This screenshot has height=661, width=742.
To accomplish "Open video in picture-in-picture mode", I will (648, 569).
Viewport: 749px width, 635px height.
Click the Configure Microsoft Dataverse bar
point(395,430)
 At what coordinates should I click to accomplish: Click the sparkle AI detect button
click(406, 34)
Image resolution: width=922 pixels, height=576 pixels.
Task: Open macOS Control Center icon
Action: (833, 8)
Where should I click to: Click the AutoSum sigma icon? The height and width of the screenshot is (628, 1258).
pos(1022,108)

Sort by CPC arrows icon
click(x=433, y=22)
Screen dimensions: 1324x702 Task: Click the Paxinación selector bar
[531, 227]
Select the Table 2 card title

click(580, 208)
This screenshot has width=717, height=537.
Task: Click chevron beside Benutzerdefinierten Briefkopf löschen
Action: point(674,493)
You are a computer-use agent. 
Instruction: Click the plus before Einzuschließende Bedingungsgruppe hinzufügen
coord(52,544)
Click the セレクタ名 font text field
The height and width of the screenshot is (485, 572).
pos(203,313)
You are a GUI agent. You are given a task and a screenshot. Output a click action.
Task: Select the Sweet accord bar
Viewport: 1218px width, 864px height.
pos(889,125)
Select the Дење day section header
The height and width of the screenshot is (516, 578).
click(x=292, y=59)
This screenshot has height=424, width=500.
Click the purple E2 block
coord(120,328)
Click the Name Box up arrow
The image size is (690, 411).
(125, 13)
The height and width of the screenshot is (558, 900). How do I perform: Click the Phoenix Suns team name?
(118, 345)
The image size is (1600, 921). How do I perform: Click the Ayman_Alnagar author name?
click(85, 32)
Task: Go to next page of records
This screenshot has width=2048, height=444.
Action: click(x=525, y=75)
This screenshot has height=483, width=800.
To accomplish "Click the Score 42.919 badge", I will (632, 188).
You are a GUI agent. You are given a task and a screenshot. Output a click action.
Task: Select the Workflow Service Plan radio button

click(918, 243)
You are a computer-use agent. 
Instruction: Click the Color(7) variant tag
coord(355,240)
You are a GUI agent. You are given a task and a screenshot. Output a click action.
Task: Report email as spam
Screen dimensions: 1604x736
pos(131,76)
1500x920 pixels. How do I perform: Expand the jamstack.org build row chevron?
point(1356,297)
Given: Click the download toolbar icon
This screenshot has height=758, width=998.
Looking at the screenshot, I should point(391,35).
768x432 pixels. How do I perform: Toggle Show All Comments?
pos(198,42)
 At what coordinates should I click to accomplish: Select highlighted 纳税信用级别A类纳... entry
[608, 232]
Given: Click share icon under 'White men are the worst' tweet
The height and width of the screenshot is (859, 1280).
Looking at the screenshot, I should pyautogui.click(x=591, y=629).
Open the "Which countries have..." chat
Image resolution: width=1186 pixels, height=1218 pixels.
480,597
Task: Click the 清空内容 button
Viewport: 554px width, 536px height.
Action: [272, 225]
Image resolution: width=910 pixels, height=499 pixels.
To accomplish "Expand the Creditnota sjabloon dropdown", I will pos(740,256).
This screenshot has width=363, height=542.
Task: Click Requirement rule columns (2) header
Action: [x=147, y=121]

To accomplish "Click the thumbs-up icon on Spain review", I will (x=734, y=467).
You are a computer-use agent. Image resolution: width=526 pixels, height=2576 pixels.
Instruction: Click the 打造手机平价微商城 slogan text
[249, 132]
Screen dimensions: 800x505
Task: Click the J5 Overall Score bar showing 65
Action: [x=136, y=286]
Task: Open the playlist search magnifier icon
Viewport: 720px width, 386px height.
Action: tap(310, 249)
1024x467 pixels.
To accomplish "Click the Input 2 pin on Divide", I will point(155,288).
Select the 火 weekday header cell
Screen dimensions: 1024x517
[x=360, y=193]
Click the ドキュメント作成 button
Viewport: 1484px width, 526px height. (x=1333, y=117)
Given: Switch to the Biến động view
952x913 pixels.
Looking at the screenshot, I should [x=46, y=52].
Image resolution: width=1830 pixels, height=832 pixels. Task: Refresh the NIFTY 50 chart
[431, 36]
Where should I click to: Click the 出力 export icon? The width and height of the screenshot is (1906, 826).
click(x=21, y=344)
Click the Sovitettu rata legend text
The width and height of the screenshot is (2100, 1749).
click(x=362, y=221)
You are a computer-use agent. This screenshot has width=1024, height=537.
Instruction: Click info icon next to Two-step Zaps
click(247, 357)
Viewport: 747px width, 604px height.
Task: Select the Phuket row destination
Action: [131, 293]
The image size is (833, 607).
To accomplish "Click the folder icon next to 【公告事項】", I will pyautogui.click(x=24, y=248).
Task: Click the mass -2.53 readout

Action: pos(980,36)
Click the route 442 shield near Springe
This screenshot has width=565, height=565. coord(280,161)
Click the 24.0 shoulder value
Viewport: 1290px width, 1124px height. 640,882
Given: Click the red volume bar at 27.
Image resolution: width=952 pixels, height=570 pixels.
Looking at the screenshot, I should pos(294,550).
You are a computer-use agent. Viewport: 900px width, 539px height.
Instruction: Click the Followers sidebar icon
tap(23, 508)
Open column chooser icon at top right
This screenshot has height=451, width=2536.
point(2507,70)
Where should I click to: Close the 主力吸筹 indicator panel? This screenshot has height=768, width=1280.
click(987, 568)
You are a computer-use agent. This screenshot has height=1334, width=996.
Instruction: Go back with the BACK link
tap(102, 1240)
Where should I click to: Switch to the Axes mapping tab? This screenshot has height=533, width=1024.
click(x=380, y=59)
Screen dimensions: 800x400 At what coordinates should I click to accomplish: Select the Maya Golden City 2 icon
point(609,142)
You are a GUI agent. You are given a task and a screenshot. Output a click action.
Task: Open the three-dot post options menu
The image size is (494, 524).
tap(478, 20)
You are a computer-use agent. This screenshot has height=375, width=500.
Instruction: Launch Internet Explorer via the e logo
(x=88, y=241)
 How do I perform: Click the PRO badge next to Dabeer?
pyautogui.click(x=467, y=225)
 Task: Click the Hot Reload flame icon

> [Work instructions] From the line containing "How do I perform: Click the PRO" down to the last line of the data above, copy every line exactly; leave out all other lines.

> [Output for this exercise]
 How do I perform: Click the PRO badge next to Dabeer?
pyautogui.click(x=467, y=225)
 Task: Click the Hot Reload flame icon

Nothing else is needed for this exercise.